====== Text section ======
Before I start it I want to say that this post is not written in order to complain or point fingers. It is to answer one question I and everyone involved in the Bino and Fino project gets asked a lot by Nigerian fans of the show. ‘Why isn’t the Bino and Fino cartoon on Nigerian television?’
The best way to answer is to first explain how programmes get on to Television in Nigeria. In essence it is very simple. The major TV networks in Nigeria charge for airtime. Money dictates most of what you see on Nigerian television screens. If you have the money you can get a one hour film of you scratching your nose on to TV here. OK, I haven’t seen that yet but trust me I’ve seen close.
The people and organisations that have the type of funds to get things broadcast are mainly government, politicians/high net worth individuals, corporations and religious bodies.
Quality TV production is expensive especially animation. TV programme producers need to find sponsors like MTN to get their TV show on air. Sponsorship also gives production companies profits. So we have to find sponsors to for Bino and Fino to go on air. That is something we’re working hard on but as we produce an educational show targeted at young children we have to be very careful. We can’t just accept the money of any sponsor as some products might not be right for children even if they are marketed to them. Of course this is subjective and a more risky position to take.
Another interesting ‘problem’ I have found is the issue of glamour and hype. Football, the music scene, Nollywood, fashion, beauty pageants and the rest are glamorous. You can’t deny it, glamour, sex, bling, hype and celebrity sells in Nigeria. Yes I’m generalising but take a look at the Nigerian shows on TV and their tone. Sponsors are attracted to what sells or what they feel sells. Children’s educational entertainment is not glamorous. It is considered ‘boring’ and not really serious by many decision makers especially if you are producing a cartoon. I’ve actually had someone ask me why a grown man like me is doing cartoons! They don’t think it will sell.
It is up to us producers, parents and children to convince companies that they can benefit from sponsoring well-made children’s shows. Corporations are understandably interested in making money. They are not charities. I learnt this very quickly after a few presentations to possible sponsors. Most don’t care about the beneficial cultural, educational and entertainment value of shows like Bino and Fino. The main question is can Bino and Fino help them sell more products? That is fine with me as long they realise children's educational entertainment has a place.
======
— Exercise objective —
Can you write out, word for word, the stretch of the post on the Bino and Fino cartoon from "Before I start" through "and religious bodies."?
====== Information supplied ======
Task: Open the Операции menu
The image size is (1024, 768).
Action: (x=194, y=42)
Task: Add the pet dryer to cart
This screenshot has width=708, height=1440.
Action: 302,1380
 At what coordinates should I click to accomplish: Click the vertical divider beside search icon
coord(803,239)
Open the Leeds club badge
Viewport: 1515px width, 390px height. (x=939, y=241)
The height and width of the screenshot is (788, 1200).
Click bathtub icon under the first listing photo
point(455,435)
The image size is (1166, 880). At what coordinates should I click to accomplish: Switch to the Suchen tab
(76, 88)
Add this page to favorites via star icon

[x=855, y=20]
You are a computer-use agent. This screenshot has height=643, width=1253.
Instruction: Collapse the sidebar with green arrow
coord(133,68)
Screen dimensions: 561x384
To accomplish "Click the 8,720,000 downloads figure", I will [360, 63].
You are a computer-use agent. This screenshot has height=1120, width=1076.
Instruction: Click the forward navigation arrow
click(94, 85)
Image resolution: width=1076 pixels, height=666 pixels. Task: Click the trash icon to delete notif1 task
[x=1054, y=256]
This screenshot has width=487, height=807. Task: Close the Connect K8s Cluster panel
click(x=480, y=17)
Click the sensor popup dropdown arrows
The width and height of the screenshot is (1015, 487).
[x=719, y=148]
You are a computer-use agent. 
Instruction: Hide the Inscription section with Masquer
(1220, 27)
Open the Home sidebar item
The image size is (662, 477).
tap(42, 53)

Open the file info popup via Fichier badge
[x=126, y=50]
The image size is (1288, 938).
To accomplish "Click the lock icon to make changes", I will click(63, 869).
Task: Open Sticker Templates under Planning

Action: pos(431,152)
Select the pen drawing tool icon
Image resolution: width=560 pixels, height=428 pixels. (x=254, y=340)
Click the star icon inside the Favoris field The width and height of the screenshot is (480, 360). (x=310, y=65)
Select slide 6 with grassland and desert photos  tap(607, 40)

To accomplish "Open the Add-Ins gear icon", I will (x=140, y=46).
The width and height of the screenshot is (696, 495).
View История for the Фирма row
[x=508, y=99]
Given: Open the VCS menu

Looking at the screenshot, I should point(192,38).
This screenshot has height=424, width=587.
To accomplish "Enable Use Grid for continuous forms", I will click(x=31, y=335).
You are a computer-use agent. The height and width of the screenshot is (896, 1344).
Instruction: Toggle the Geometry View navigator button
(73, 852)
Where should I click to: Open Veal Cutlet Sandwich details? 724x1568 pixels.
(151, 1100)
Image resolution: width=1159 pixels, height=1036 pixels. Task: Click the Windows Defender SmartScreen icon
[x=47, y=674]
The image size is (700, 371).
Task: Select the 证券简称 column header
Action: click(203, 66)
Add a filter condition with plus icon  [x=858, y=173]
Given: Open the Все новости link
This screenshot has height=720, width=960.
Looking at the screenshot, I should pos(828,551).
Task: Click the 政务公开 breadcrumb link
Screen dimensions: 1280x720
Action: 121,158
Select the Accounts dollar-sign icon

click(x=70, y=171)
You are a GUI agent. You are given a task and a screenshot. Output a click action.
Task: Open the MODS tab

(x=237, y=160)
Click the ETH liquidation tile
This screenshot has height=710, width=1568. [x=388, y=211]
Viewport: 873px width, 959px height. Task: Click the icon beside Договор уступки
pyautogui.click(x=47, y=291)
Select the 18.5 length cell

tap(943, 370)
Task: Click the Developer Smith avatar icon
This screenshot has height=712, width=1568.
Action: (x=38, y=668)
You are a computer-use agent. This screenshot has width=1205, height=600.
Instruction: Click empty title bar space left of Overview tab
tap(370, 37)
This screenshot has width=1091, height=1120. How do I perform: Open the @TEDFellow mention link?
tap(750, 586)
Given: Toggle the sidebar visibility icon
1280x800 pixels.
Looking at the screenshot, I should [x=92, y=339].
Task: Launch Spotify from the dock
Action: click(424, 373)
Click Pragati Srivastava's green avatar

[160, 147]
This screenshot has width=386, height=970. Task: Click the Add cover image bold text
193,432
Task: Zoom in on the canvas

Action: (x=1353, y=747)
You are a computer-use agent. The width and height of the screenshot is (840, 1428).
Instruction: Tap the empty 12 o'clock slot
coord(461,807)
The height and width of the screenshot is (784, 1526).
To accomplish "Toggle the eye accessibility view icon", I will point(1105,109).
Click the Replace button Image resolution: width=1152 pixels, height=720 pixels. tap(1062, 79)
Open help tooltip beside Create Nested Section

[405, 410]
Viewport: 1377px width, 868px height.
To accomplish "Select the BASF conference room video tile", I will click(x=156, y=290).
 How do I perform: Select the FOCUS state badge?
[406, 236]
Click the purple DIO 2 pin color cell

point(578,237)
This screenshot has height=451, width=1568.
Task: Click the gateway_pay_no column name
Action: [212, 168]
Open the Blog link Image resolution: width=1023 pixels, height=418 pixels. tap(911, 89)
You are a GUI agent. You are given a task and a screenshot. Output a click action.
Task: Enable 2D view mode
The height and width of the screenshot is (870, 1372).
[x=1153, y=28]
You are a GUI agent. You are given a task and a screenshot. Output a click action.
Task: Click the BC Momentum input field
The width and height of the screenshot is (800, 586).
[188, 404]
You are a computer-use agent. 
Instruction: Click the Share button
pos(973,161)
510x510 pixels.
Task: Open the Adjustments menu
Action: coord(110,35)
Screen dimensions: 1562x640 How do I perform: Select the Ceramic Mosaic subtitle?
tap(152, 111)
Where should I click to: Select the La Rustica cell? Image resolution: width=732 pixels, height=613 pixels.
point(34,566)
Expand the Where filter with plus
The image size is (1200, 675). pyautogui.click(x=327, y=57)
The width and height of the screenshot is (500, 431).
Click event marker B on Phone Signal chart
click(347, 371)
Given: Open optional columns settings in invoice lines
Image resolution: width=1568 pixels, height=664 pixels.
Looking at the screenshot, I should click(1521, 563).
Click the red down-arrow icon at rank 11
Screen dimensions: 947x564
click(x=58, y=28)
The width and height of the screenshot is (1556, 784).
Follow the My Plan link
======
— Response to the exercise —
Before I start it I want to say that this post is not written in order to complain or point fingers. It is to answer one question I and everyone involved in the Bino and Fino project gets asked a lot by Nigerian fans of the show. ‘Why isn’t the Bino and Fino cartoon on Nigerian television?’
The best way to answer is to first explain how programmes get on to Television in Nigeria. In essence it is very simple. The major TV networks in Nigeria charge for airtime. Money dictates most of what you see on Nigerian television screens. If you have the money you can get a one hour film of you scratching your nose on to TV here. OK, I haven’t seen that yet but trust me I’ve seen close.
The people and organisations that have the type of funds to get things broadcast are mainly government, politicians/high net worth individuals, corporations and religious bodies.